Background and aim of the workshop:
The analysis of mortars and concretes from historic objects is an important and challenging task in the laboratory routine
of conservation sciences and material characterisation. The topic of Portland cement-based materials is of increasing importance,
as a growing number of sculptural and architectural objects originating from the 19th and 20th centuries are currently considered
cultural heritage, and knowledge of its material characteristics is a prerequisite to formulate compatible methods and materials
of conservation and restoration.
Many parameters describing a mortar in terms of its composition, preparation and condition can be identified by means of polarising
microscopy. While this analytical tool is often used by concrete and cement experts to check the composition and condition
of concrete or the quality of cement clinkers in the industrial process of production, scientists active in the field of heritage
conservation are frequently not aware of its potentials for the analysis of mortars. This workshop is addressed to the experts
aiming at extending their understanding of the range of microstructural phenomena of cement-based materials under the microscope
and transferring this knowledge into the conservation science.

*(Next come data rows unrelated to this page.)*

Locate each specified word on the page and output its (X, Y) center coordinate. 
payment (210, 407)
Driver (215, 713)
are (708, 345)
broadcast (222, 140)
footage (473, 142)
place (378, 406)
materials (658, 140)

Participants should have a background knowledge in petrography
and cement chemistry.
The hosting institute, a unit of the University of Applied Arts Vienna, has a sound background in the analysis of historic
mortars by means of optical microscopy and SEM. In the past years, in the frame of the EU-project ROCARE, it had organised
a number of workshops focussing on the microscopy of historic mortars, ranging from ancient lime to 19th century Roman cements.

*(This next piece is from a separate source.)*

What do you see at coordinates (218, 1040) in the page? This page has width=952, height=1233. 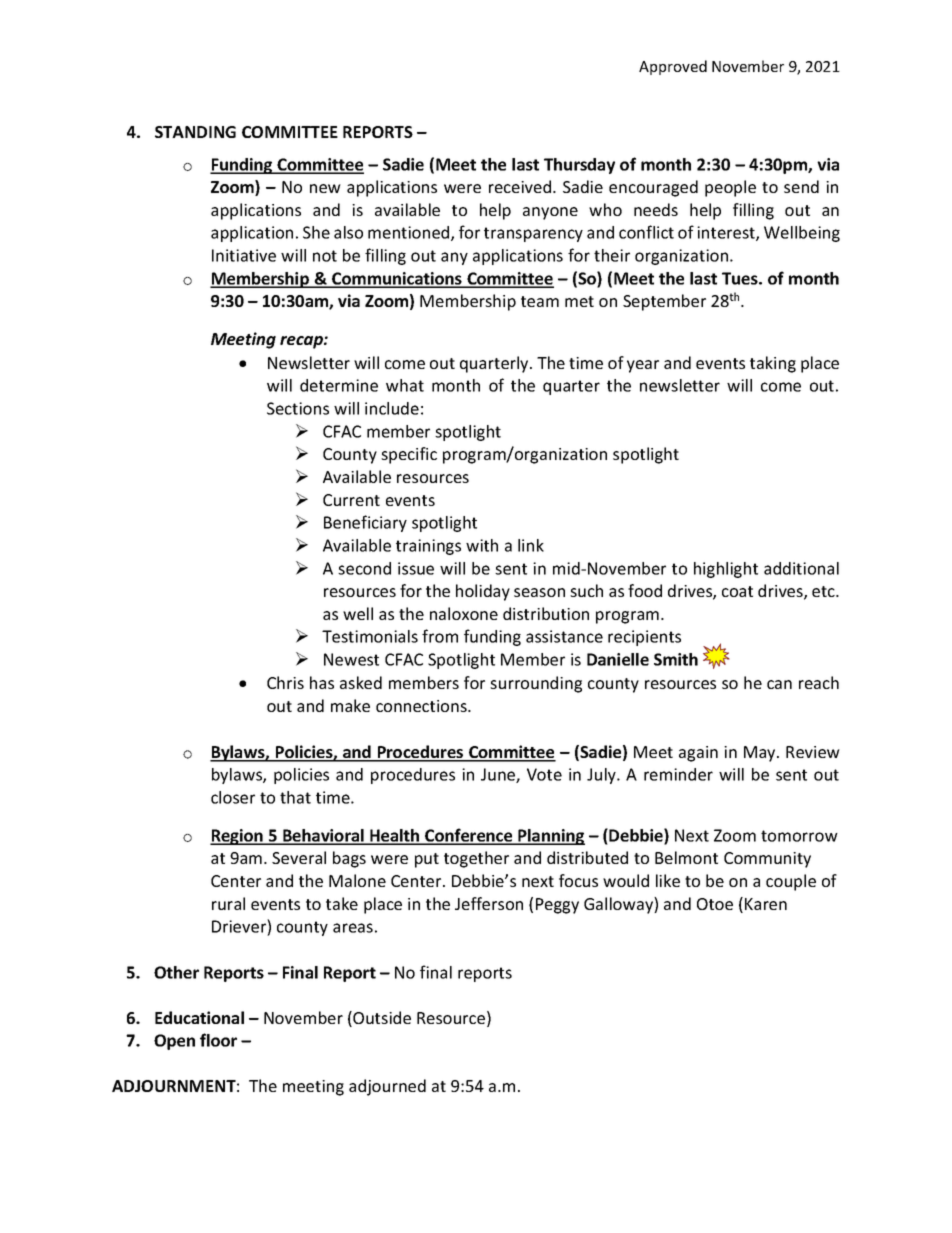 I see `floor` at bounding box center [218, 1040].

In consequence and for the first time, the focus will now be laid on Portland cements.
The event is co-organised by the Scientific Laboratory of the Austrian Federal Office for the Protection of Monuments (Dr.
Dr. Christine Merz from Switzerland, chief lecturer of the Workshop, has ample experience and enjoys wide reputation in the
field of microscopy of modern cement-based building materials. Her academic background in petrography is a key to the optimum
use of the techniques of microscopy in her field of work.